Although we use F-score with respect to several performance metrics, the Ti/Tv ratio is one of the key performance metrics in detecting SNVs. Therefore, we first calculated the ratio to assess performance for SNVs detection. We have indicated that the ratio is transiently following the reported range of 2.6–3.3 [25] on all exomes; except SOAP_GATK on exome-3 (3.55) and Mosaik_GATK on exome-4 (3.94). However, the Ti/Tv ratio may not always necessarily mean an accurate performance metric because low-frequency SNVs sometimes have a higher ratio than the moderate-frequency SNVs [7]. In this study, as reported by McKenna et al. [26], we have observed the higher ratio with the accurate variant set. Therefore, we have used the Ti/Tv ratio to examine the accuracy in detecting true positive SNVs and F-score to assess the overall pipeline performance. Our results [Additional file 15: Table S10] along with the previous report by Hwang et al. [6] highlight that SAMtools outperforms GATK in detecting SNVs; in contrast to other reports [12, 13]. However, DeepVariant performed best among the variant callers.

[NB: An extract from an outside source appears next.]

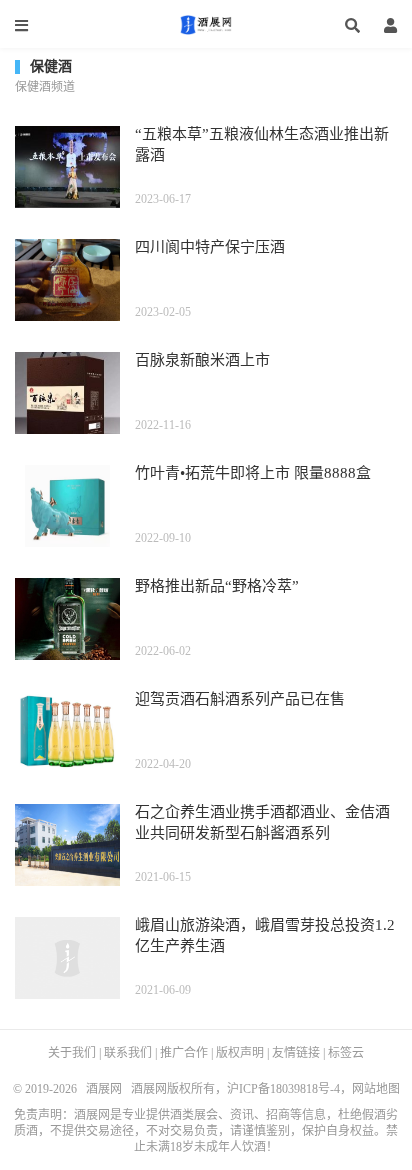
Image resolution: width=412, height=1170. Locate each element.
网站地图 (376, 1089)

The overall performance of pipelines in detecting InDels is comparatively lower than SNVs detection. This low performance could be due to WES data as they miss many large InDels [19]. Further, we have compared our results with previous benchmarking studies that used GiaB gold standard variant dataset NA12878 (Additional file 15: Table S10) [6, 8, 11, 15, 16]. Our results show that DeepVariant outperformed all the variant callers in contrast to previous studies that GATK consistently performed well for InDel detection. Moreover, DeepVariant has detected more InDels at higher base pair length size than GATK.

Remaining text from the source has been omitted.